UCLA has been dominant in its first two outings, blowing out Virginia and UNLV by a combined 52 points. BYU provides the Bruins with their first real test.
Conversely, the Cougars come in about as tested as any team could be through just two weeks. They ended Nebraska’s 30-year Week 1 win streak with a Hail Mary by freshman quarterback Tanner Mangum, thrust into the lineup when Taysom Hill suffered a season-ending leg injury.
Mangum Magic carried over into Week 2, when he launched a fourth-down prayer to the end zone, which receiver Mitchell Juergens made a spectacular leap to haul in for the game-winner over Boise State.
A third marquee win would force BYU into the very early conversation for a College Football Playoff berth, but UCLA is positioned to make its own postseason run in 2015. The veteran-laden Bruin roster is responsible for back-to-back 10-win seasons.
College Football Podcast: Week 3 Preview with Dari Nowkhah
BYU at UCLA
Kickoff: 10:30 p.m. ET (Saturday)
....
[Required tasks]
A. In the BYU–UCLA game preview, which receiver caught the game-winner against Boise State?
B. Carry on the BYU–UCLA game preview from its last line.
The records have nothing to do with the BYU–UCLA game preview.

[Data provided]
....
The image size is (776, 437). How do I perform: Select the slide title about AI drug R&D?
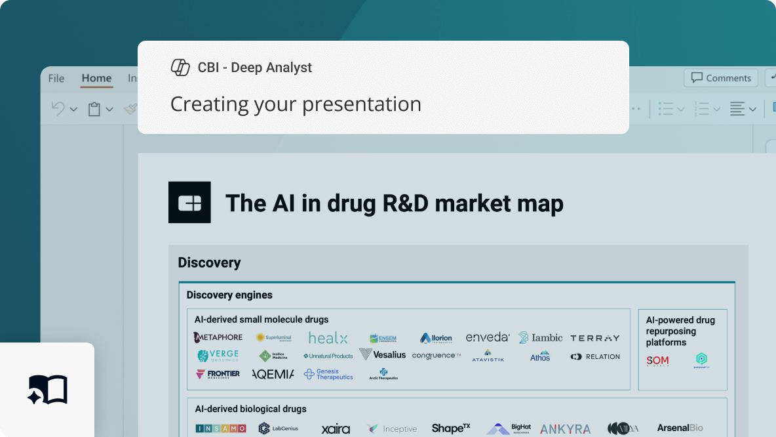(x=394, y=203)

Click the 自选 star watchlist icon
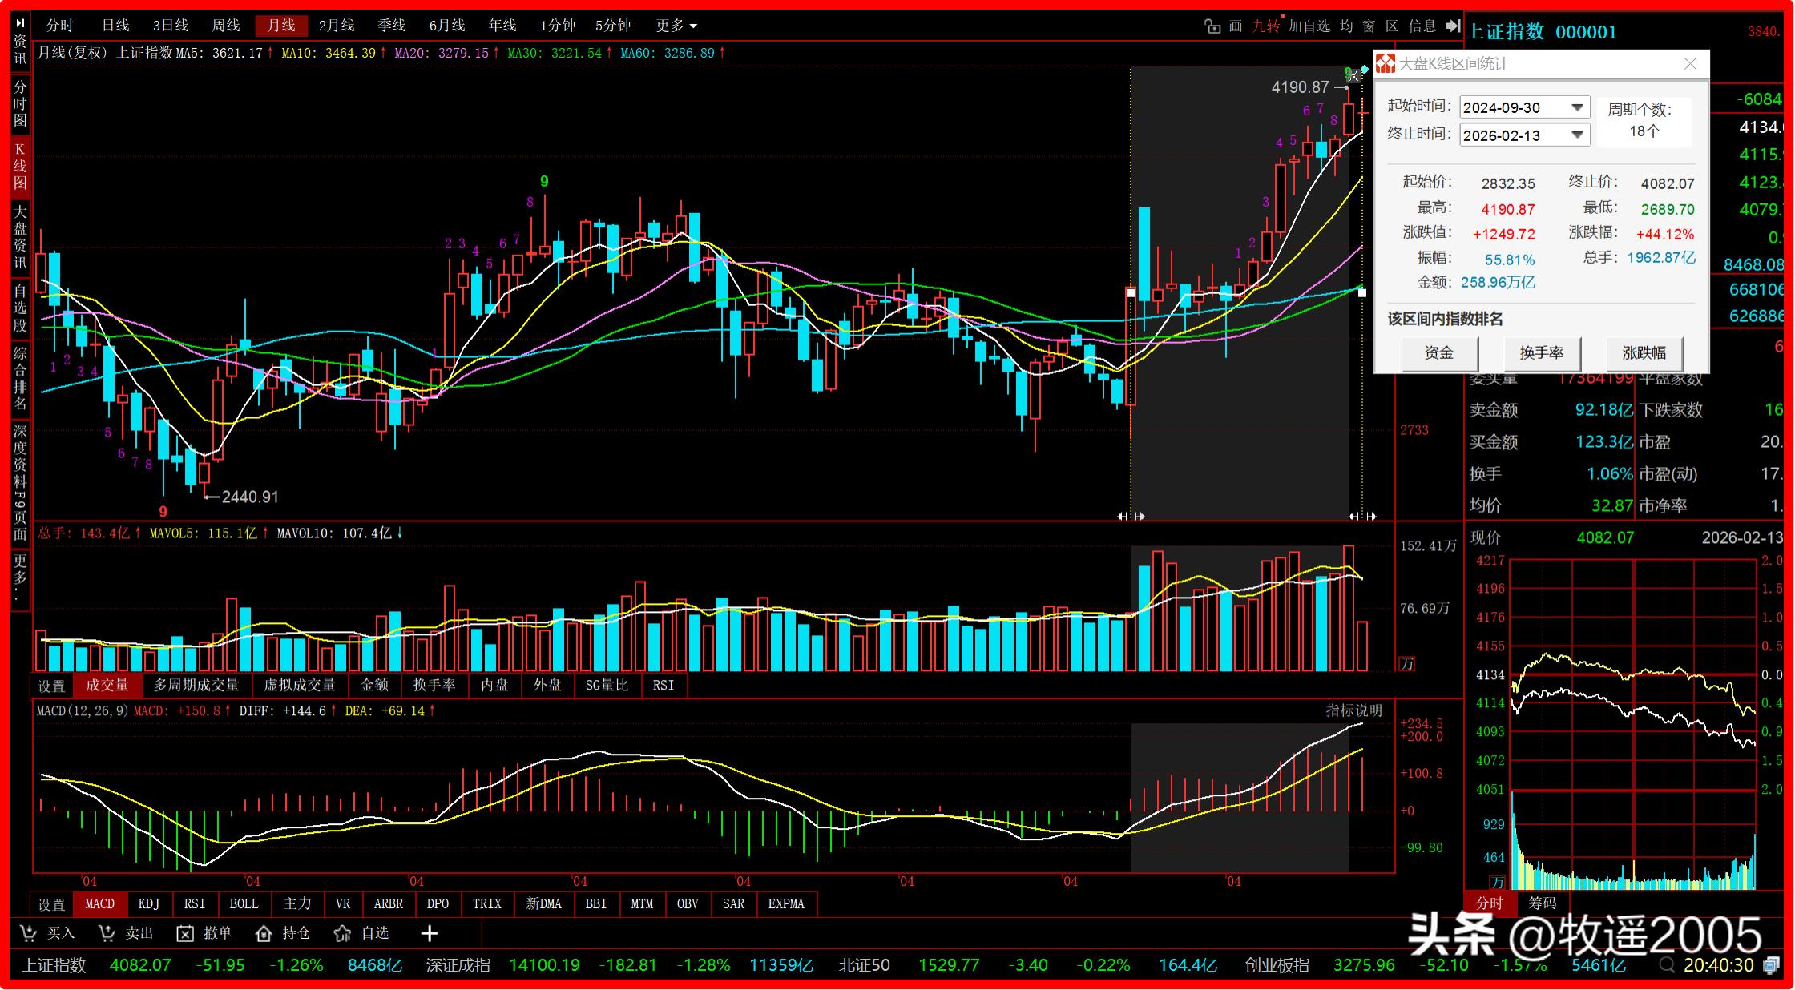pyautogui.click(x=342, y=933)
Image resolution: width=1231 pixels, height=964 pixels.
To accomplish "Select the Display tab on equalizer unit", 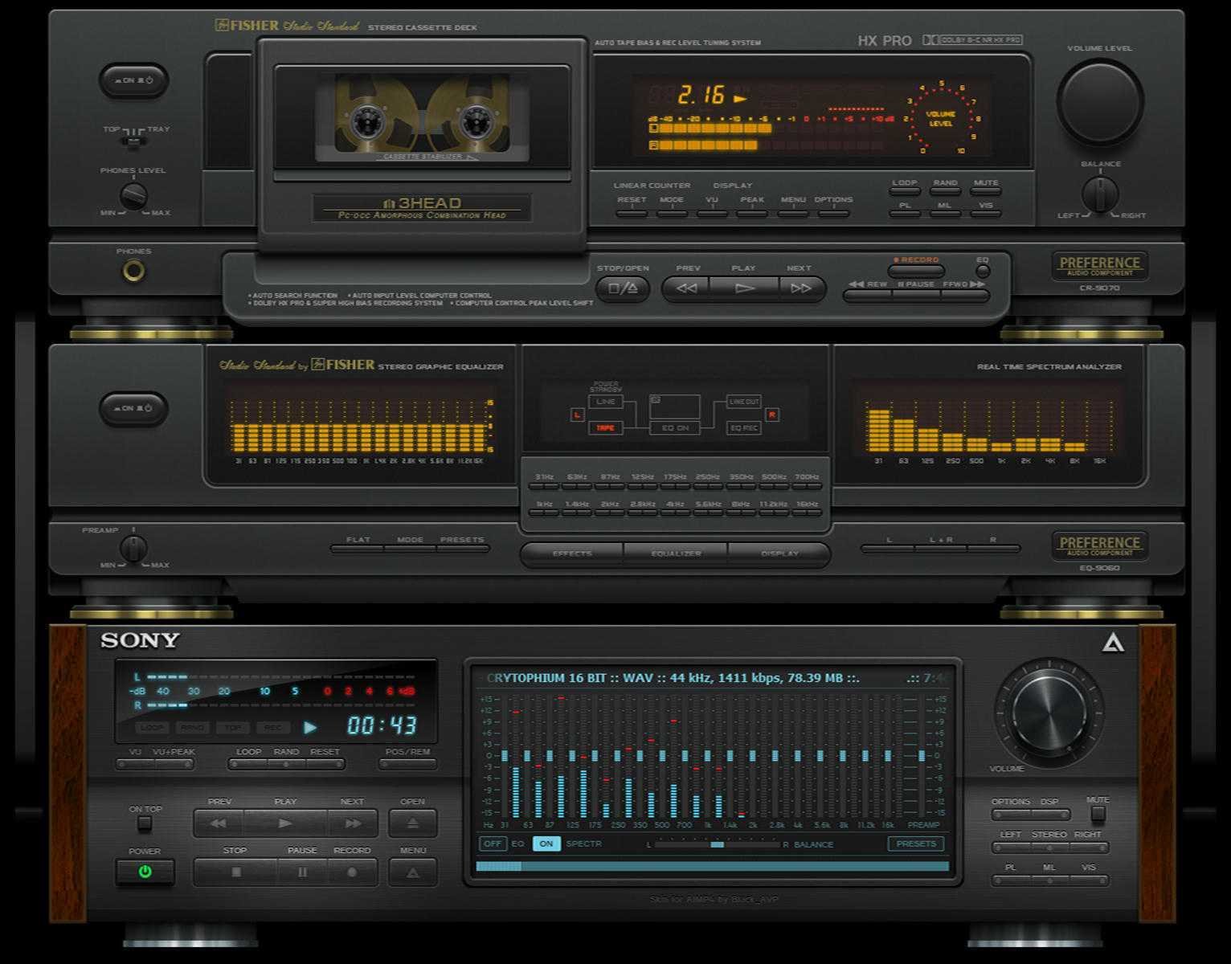I will click(779, 554).
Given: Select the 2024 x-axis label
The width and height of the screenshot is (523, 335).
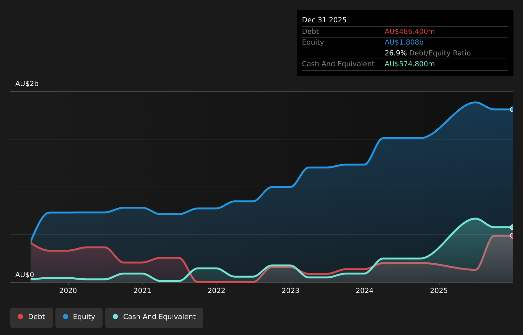Looking at the screenshot, I should [x=365, y=290].
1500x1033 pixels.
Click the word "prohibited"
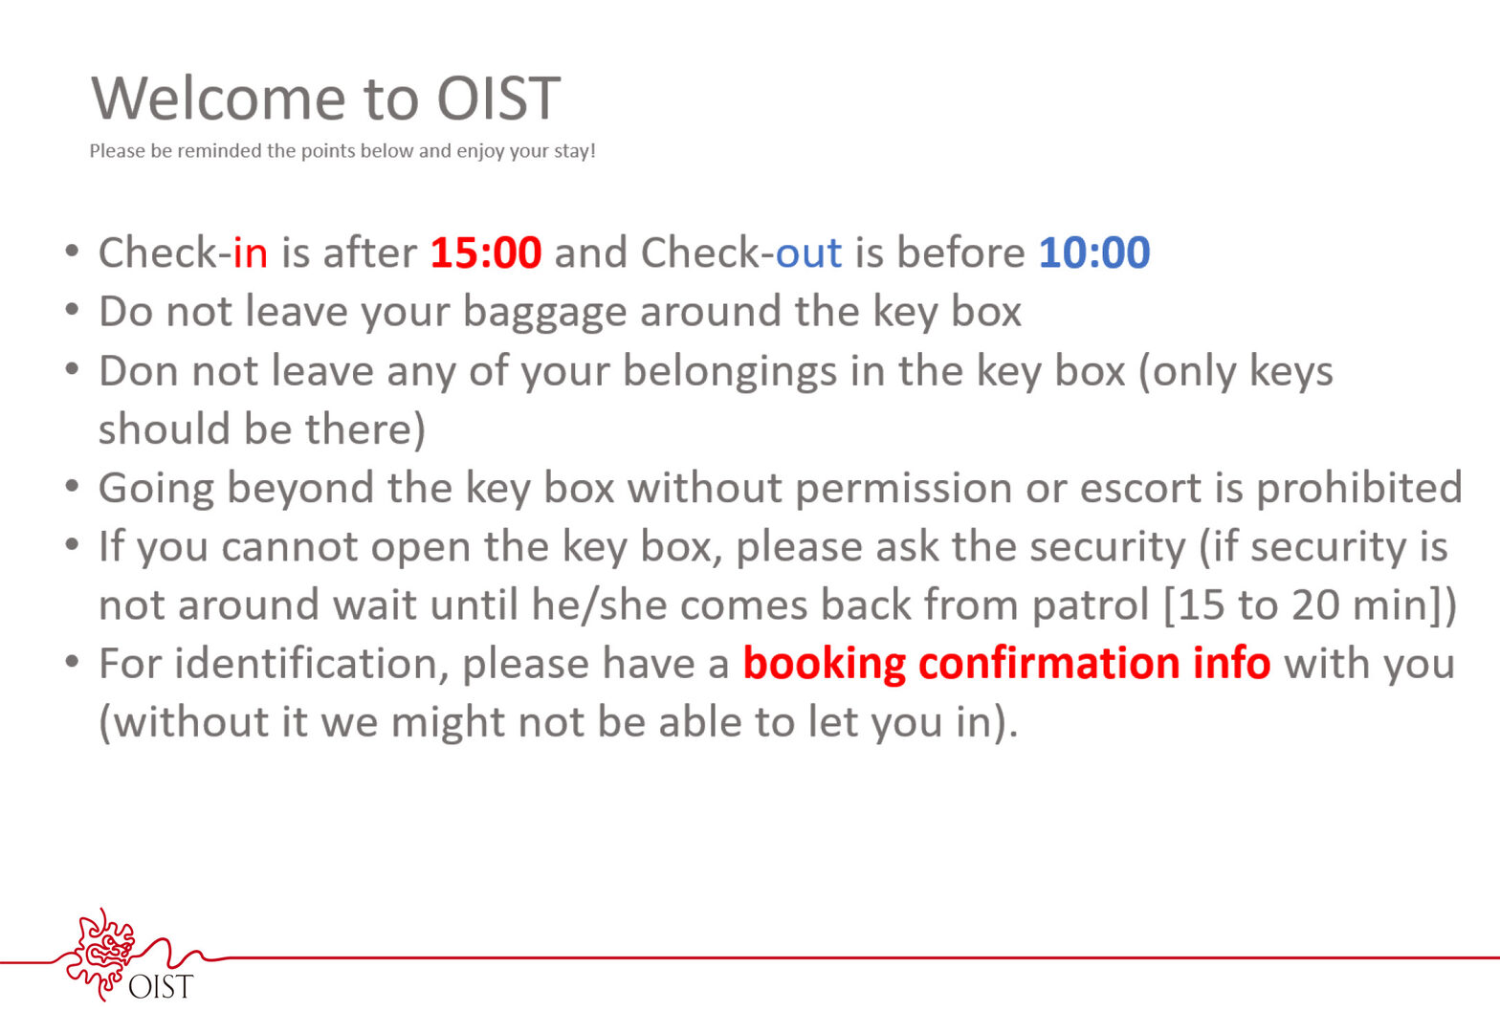(x=1358, y=488)
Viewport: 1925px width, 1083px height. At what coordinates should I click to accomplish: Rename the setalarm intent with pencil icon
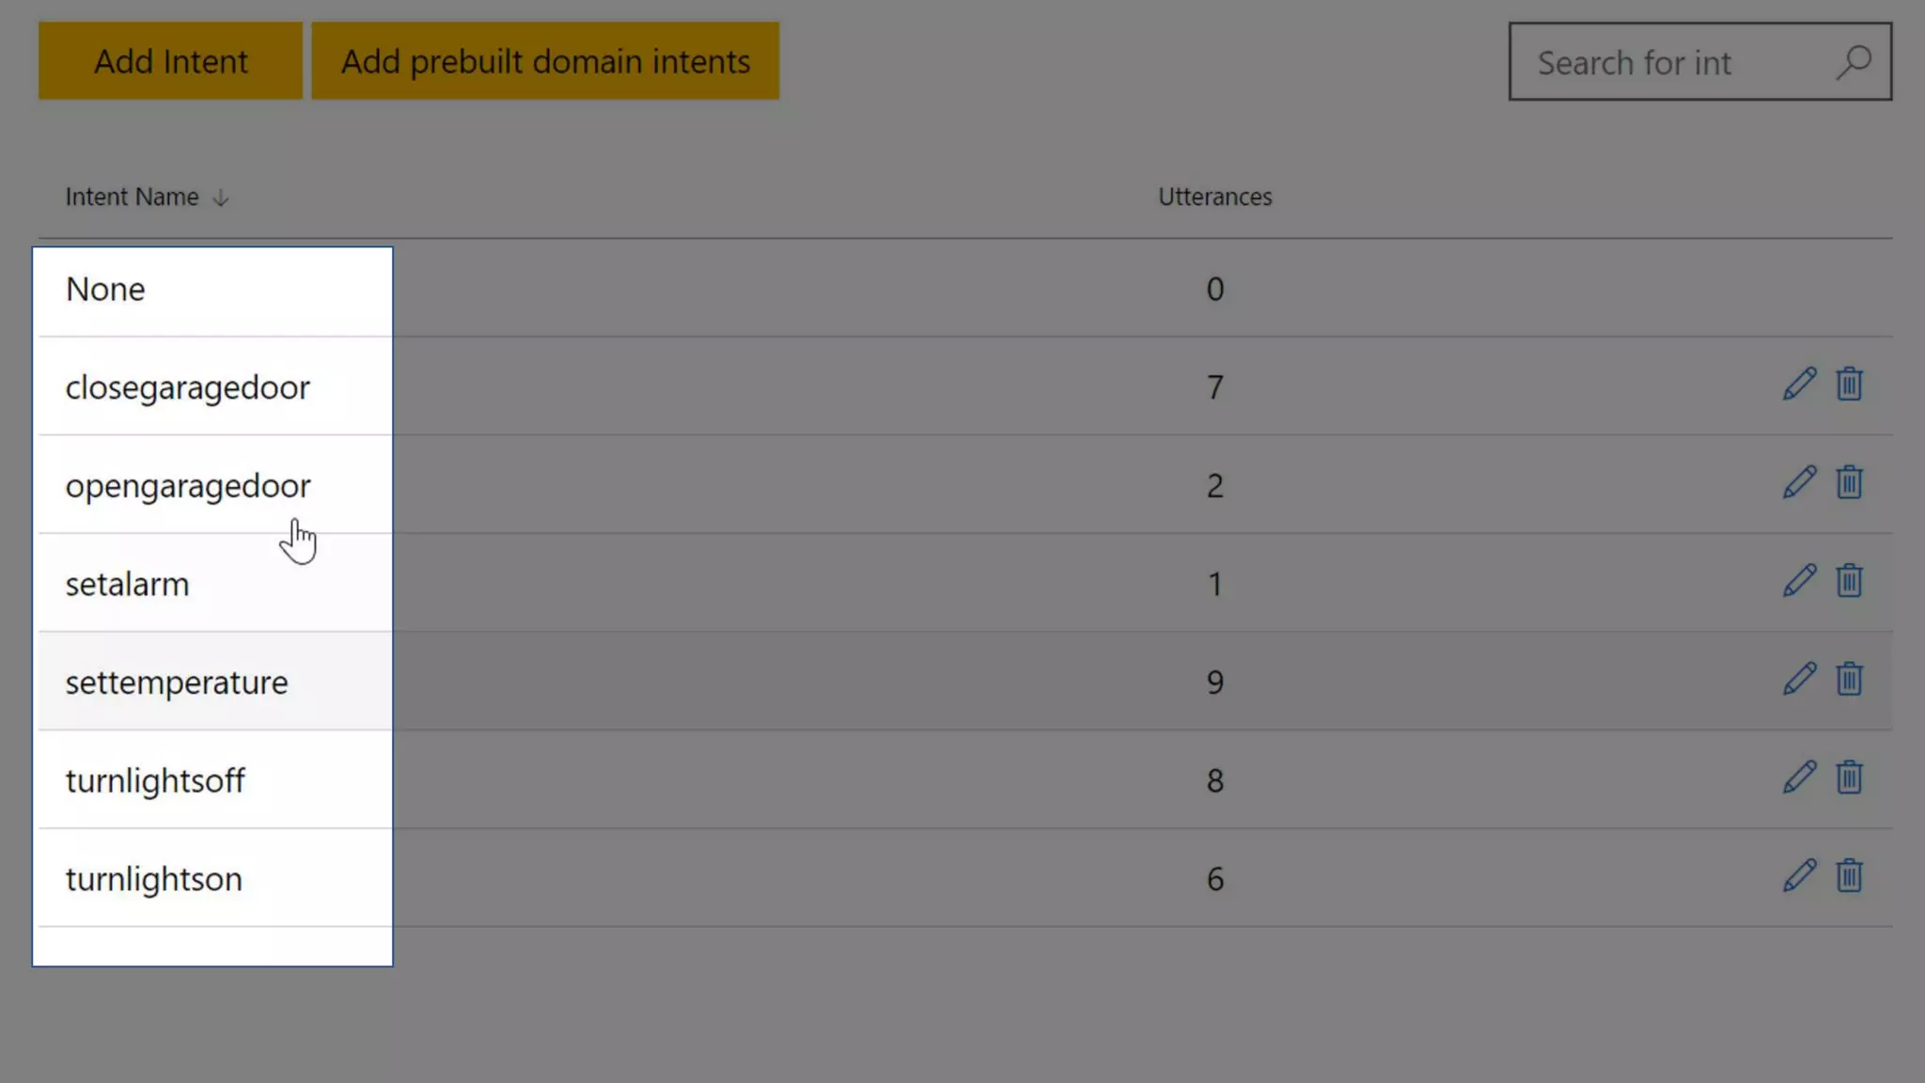coord(1799,581)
....
[Expected answers]
A. Mitchell Juergens

B.
TV: Fox Sports 1
Spread: UCLA -17
Three Things to Watch
1. Which Freshman Blinks?
These freshman quarterbacks aren’t exactly alike. UCLA’s Josh Rosen is less than a year removed from facing largely overmatched prep competition at Southern California high school St. John Bosco.
BYU’s Mangum, four years Rosen’s senior, faced the challenges of serving as a missionary in Chile.
Both are quite a bit different from playing high-profile, college football games for teams with Playoff aspirations. Thus far, the freshmen Rosen and Mangum have both flourished.
“It doesn’t surprise me that he’s playing with that level of confidence, given his age and given the success he had in those first two games,” UCLA head coach Jim Mora said of Mangum.
The defense that can force either to suffer a first-year setback early — a costly interception, take a big sack — should gain a quick advantage.
Both UCLA defensive coordinator Tom Bradley and BYU head coach Bronco Mendenhall, responsible for defensive play-calls, like to bring steady pressure in pursuit of the big play. Neither Rosen nor Mangum has been rattled yet, but each is up against his stiffest competition yet on Saturday.
2. Paul Perkins vs. The BYU Rush Defense
With all eyes on Rosen last week, UCLA running back Paul Perkins reminded the nation why he was the Pac-12’s leading rusher in 2014. Perkins ripped off 151 yards with a pair of touchdowns against UNLV.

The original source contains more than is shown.